—No sé de qué me estás hablando.
—Estabas coqueteando con ella.
Nicolás se encogió de hombros.
—Si fuera así, ¿Qué tendría de malo?
—Si lo has hecho para provocarme…
—Lo he conseguido —dijo Nicolás, sentándose al otro lado del escritorio—. Vamos, Pepe, admite que te gusta y que por eso estás pensando en despedirla a pesar de que cocina mejor que Norma y de que tiene mucho mejor carácter. Siento decirlo, pero Norma ha estado insoportable.
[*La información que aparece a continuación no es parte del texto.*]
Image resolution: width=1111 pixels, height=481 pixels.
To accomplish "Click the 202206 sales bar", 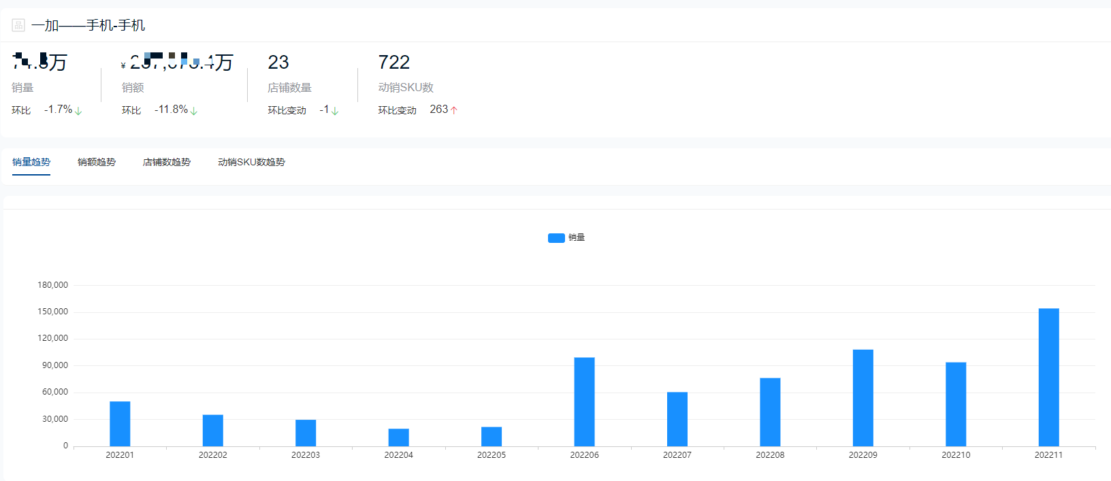I will (584, 402).
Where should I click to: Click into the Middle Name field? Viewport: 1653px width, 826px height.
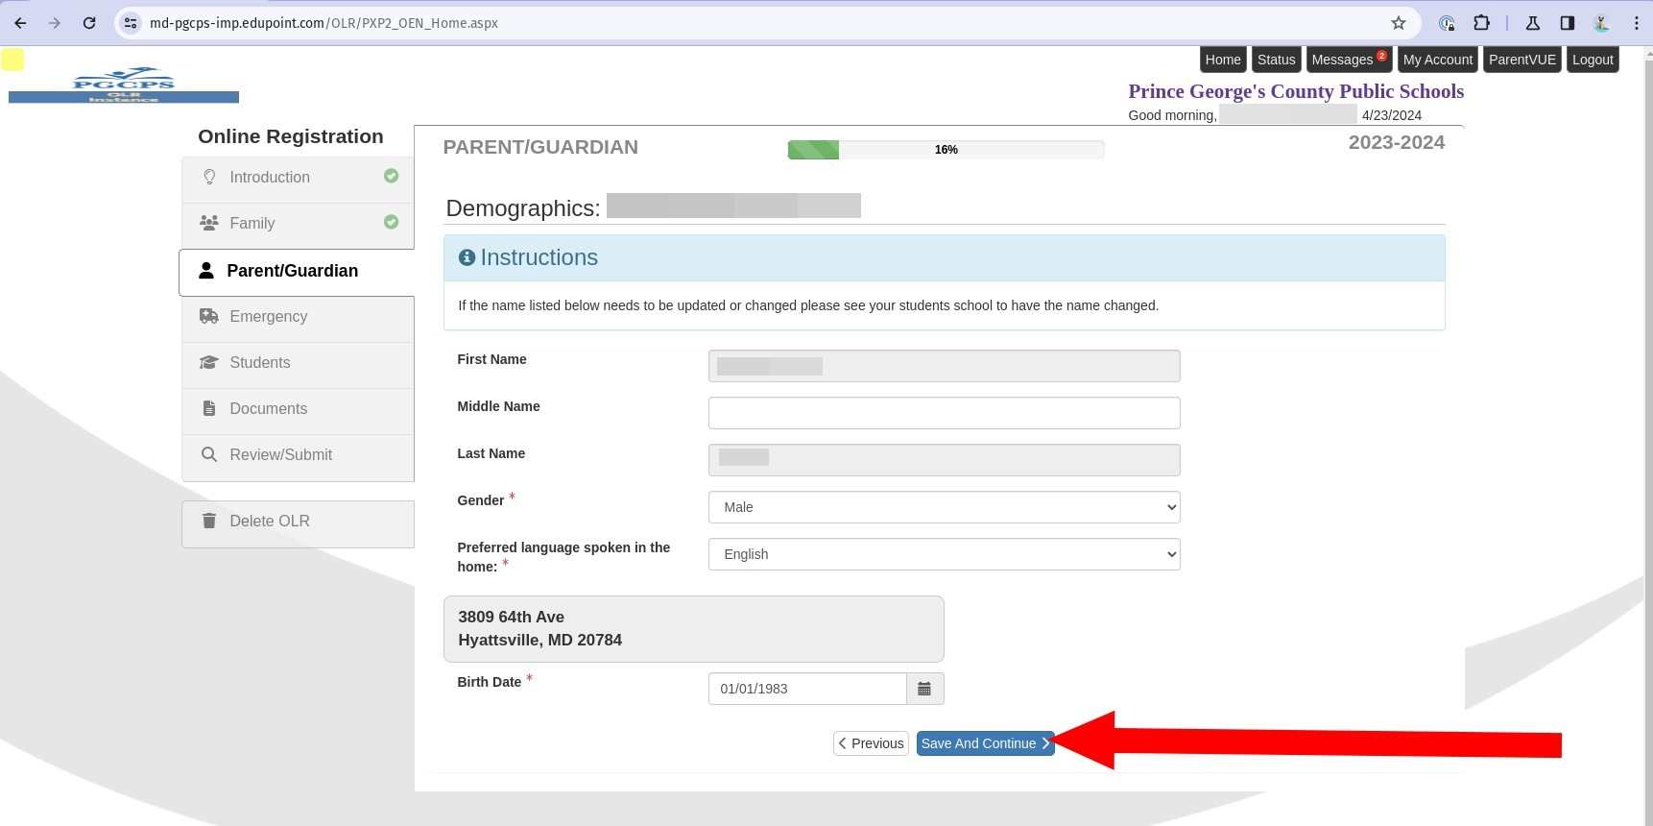944,413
Pedro suspiró profundamente. Era verdad que Norma había cambiado desde que había descubierto, unos meses atrás, que su marido la engañaba. Como consecuencia, parecía querer vengarse del género masculino en conjunto. Inicialmente sus hombres se habían mostrado comprensivos, pero con el paso de los días, había acabado irritándolos. Eso no significaba que pensara dejarla sin trabajo, pero cuando volviera, tendrían que mantener una larga charla.
—Aunque haya pasado por una crisis, no pienso echarla —dijo.
—Claro que no. Pero entretanto, no hay nada malo en que tus hombres coman bien y reciban un buen trato —al no obtener respuesta de Pedro, Nicolás continuó—: Entiendo lo que te pasa. Sé lo que se sufre cuando se desea tanto a una mujer.
Pedro frunció el ceño.
—Ten cuidado con lo que dices; estás hablando de mi hermana.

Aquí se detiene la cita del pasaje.